TASK STATEMENT.
For the material below, return exactly the lines starting at the one holding "M A R Q U E - P A G E S (113, 700)" and ending at the one holding "CarMarket.bg (116, 2534)", counting both as part of the range.

RECORDS PROVIDED.
━━━━━━━━
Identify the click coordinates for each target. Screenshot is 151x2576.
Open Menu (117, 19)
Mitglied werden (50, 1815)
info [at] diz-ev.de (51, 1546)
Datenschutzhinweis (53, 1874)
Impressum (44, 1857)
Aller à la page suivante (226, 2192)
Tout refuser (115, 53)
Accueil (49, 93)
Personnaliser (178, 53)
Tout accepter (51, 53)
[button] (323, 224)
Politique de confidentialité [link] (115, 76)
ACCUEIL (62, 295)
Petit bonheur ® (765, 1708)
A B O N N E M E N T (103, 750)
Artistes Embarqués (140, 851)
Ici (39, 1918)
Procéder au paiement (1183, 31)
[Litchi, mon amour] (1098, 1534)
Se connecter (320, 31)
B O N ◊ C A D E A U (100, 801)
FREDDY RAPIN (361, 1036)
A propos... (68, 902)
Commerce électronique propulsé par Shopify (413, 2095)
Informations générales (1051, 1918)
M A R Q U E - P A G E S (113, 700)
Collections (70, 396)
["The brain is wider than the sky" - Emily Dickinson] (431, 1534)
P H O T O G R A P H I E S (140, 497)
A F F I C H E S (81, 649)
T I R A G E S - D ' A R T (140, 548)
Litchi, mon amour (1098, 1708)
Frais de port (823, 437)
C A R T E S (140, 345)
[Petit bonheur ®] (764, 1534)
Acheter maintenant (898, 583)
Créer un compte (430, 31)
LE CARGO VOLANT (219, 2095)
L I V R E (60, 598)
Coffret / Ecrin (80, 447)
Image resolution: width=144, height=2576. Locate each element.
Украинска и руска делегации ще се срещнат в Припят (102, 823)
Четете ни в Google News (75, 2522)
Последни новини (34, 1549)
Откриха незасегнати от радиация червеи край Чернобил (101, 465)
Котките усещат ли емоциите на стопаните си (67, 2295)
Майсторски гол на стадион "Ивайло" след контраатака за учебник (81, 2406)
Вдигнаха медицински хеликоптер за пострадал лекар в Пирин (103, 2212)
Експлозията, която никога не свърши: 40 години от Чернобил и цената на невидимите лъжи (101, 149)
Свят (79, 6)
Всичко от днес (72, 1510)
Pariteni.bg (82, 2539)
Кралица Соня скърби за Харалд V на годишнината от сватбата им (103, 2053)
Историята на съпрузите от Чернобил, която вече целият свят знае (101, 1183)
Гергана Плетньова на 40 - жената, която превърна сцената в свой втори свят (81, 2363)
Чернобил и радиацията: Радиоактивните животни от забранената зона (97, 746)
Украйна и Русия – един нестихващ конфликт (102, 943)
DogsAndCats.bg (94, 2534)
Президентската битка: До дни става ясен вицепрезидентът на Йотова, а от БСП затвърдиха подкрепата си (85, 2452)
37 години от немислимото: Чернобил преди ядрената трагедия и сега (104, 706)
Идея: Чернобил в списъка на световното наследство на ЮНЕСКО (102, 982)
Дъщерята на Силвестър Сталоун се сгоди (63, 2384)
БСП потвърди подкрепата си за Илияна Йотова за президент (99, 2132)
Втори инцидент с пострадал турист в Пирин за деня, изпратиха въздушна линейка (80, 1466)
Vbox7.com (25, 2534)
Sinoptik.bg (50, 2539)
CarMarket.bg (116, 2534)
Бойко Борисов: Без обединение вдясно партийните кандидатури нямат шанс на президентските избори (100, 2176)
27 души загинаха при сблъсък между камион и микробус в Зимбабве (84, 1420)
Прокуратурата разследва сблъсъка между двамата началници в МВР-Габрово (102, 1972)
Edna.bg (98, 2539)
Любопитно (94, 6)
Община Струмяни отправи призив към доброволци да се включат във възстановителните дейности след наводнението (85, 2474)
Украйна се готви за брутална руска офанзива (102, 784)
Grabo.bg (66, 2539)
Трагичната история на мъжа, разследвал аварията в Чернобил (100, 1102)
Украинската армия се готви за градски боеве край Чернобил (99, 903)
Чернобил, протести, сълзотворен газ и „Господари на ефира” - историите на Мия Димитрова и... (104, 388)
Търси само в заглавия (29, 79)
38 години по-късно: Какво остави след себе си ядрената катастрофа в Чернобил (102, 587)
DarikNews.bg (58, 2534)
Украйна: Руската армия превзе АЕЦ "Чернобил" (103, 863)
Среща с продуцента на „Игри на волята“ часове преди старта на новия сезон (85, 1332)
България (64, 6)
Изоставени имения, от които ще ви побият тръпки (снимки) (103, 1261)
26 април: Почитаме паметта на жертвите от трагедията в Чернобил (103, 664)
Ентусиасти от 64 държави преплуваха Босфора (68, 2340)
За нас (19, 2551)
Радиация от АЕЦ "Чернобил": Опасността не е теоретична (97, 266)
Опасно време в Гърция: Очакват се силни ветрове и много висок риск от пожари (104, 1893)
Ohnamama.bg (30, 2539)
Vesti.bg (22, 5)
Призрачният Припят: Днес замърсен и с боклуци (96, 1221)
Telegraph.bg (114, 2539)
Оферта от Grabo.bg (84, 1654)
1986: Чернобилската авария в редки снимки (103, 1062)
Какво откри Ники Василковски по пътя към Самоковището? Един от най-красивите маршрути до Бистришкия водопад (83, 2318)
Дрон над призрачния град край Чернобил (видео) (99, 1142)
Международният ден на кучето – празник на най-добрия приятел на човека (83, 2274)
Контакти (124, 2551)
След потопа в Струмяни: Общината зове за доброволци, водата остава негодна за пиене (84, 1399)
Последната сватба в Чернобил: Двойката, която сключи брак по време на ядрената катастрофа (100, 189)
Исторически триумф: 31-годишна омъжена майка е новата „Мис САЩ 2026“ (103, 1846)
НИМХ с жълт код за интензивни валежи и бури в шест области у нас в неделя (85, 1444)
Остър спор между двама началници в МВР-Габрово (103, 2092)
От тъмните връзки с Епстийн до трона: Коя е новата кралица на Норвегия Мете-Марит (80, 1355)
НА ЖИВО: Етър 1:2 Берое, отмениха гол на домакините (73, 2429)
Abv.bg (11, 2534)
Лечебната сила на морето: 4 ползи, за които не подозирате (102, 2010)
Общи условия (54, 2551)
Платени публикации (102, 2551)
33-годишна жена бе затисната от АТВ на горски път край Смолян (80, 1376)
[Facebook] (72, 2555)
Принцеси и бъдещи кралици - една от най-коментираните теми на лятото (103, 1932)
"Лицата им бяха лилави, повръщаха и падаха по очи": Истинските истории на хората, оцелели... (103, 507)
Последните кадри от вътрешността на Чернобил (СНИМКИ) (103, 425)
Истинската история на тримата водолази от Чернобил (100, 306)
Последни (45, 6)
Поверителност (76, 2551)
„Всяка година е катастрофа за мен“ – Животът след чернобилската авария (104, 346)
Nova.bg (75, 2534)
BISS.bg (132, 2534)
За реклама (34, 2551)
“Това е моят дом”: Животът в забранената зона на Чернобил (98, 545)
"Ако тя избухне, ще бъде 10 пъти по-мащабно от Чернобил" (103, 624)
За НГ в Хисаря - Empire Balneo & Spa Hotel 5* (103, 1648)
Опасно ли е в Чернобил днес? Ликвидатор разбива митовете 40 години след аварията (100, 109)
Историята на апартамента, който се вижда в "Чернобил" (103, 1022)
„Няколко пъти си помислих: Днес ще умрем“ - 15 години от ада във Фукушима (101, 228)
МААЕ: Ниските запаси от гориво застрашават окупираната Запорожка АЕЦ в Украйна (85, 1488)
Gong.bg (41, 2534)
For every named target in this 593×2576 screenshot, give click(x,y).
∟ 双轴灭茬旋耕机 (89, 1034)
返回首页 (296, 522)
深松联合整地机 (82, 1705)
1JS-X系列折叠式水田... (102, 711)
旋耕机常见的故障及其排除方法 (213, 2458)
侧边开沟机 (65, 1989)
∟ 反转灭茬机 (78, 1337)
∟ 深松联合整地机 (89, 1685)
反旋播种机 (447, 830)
━━━━━━━━
SOLUTION.
M A R Q U E - P A G E S (113, 700)
Collections (70, 396)
["The brain is wider than the sky" - Emily Dickinson] (431, 1534)
P H O T O G R A P H I E S (140, 497)
A F F I C H E S (81, 649)
T I R A G E S - D ' A R T (140, 548)
Litchi, mon amour (1098, 1708)
Frais de port (823, 437)
C A R T E S (140, 345)
[Petit bonheur ®] (764, 1534)
Acheter maintenant (898, 583)
Créer un compte (430, 31)
LE CARGO VOLANT (219, 2095)
L I V R E (60, 598)
Coffret / Ecrin (80, 447)
Image resolution: width=144, height=2576. Locate each element.
Украинска и руска делегации ще се срещнат в Припят (102, 823)
Четете ни в Google News (75, 2522)
Последни новини (34, 1549)
Откриха незасегнати от радиация червеи край Чернобил (101, 465)
Котките усещат ли емоциите на стопаните си (67, 2295)
Майсторски гол на стадион "Ивайло" след контраатака за учебник (81, 2406)
Вдигнаха медицински хеликоптер за пострадал лекар в Пирин (103, 2212)
Експлозията, която никога не свърши: 40 години от Чернобил и цената на невидимите лъжи (101, 149)
Свят (79, 6)
Всичко от днес (72, 1510)
Pariteni.bg (82, 2539)
Кралица Соня скърби за Харалд V на годишнината от сватбата им (103, 2053)
Историята на съпрузите от Чернобил, която вече целият свят знае (101, 1183)
Гергана Плетньова на 40 - жената, която превърна сцената в свой втори свят (81, 2363)
Чернобил и радиацията: Радиоактивните животни от забранената зона (97, 746)
Украйна и Русия – един нестихващ конфликт (102, 943)
DogsAndCats.bg (94, 2534)
Президентската битка: До дни става ясен вицепрезидентът на Йотова, а от БСП затвърдиха подкрепата си (85, 2452)
37 години от немислимото: Чернобил преди ядрената трагедия и сега (104, 706)
Идея: Чернобил в списъка на световното наследство на ЮНЕСКО (102, 982)
Дъщерята на Силвестър Сталоун се сгоди (63, 2384)
БСП потвърди подкрепата си за Илияна Йотова за президент (99, 2132)
Втори инцидент с пострадал турист в Пирин за деня, изпратиха въздушна линейка (80, 1466)
Vbox7.com (25, 2534)
Sinoptik.bg (50, 2539)
CarMarket.bg (116, 2534)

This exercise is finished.